Thinking back, the two things about that experience that I am the most surprised about are how much time has elapsed from December 1996 (can I really be that old already?) and how vivid those memories are from that time.
There was that time in Wehrle Hall where my roommate and I spent several hundred dollars competing in a Christmas dorm decorating contest where first prize was only $50.
It was a spirited competition with our nemesis being three doors down.
In the end we won the competition but the true loser was the Wehrle electrical grid — she just could not manage the load between the two overly festive rooms. We caused a power outage that blacked out half of Wehrle.
I can also recall some of the much more mundane details such as the realization that my diligence throughout the semester might have been less than stellar and that I had a week, maybe two, to make up for it before the exam.
This led to a few simple time calculations and the realization that I could catch up, but certain non-essential parts of my schedule had to be eliminated, like sleep.
After the third straight day of consciousness I went forth in a desperate search for caffeine. Somehow I managed to fall into a display of pasta sauce at Wegmans. To this day the words “clean up in aisle 9” make me hungry for rigatoni.
I can also remember the eagerness to go home
and visit my high school friends and family. That sense of missing good friends was not surprising, but what was surprising to me was that after about a week of break I was becoming eager to get back to Gannon.

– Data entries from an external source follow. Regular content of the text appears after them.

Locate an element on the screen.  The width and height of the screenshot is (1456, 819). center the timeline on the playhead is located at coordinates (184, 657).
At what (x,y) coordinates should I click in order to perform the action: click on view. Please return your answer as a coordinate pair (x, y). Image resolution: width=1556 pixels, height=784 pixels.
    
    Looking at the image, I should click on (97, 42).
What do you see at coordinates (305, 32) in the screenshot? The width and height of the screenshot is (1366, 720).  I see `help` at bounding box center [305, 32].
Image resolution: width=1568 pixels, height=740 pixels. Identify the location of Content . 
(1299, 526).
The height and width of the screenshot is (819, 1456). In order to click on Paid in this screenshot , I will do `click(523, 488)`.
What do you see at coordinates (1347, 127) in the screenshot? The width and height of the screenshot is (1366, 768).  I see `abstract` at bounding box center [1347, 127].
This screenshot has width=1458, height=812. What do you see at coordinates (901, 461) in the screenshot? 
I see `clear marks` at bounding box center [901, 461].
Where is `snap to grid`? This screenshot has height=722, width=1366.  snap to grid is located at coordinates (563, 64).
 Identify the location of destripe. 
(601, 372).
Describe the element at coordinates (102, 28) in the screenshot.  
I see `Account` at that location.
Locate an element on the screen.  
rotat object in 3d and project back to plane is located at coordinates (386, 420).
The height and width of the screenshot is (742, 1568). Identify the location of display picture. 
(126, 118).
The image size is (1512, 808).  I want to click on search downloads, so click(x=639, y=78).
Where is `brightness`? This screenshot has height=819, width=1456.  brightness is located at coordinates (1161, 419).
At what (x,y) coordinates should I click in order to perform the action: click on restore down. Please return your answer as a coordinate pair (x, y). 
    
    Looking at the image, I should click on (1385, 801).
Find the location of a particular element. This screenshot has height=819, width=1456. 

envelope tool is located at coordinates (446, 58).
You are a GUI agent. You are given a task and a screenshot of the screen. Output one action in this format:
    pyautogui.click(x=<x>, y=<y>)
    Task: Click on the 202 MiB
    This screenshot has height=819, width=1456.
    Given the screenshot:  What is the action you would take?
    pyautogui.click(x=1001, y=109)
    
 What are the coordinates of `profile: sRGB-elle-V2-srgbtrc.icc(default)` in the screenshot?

It is true that I had no idea what it meant to be in Erie during the wintry months of January and February, but it would not have mattered because I missed my new friends, I missed my new home.
So, as you head into finals week I wish you all luck and I can only hope you enter into the week more prepared than I was.
I also wish you all a Merry Christmas as you head back to your homes, and I wish that you all look forward with eagerness to January, when you can come back to your new homes.
As someone who has been through it before and somehow made it out in one piece, I hope that you can find time to enjoy this time of year and make some new memories that you can recall fondly 20 years after the fact.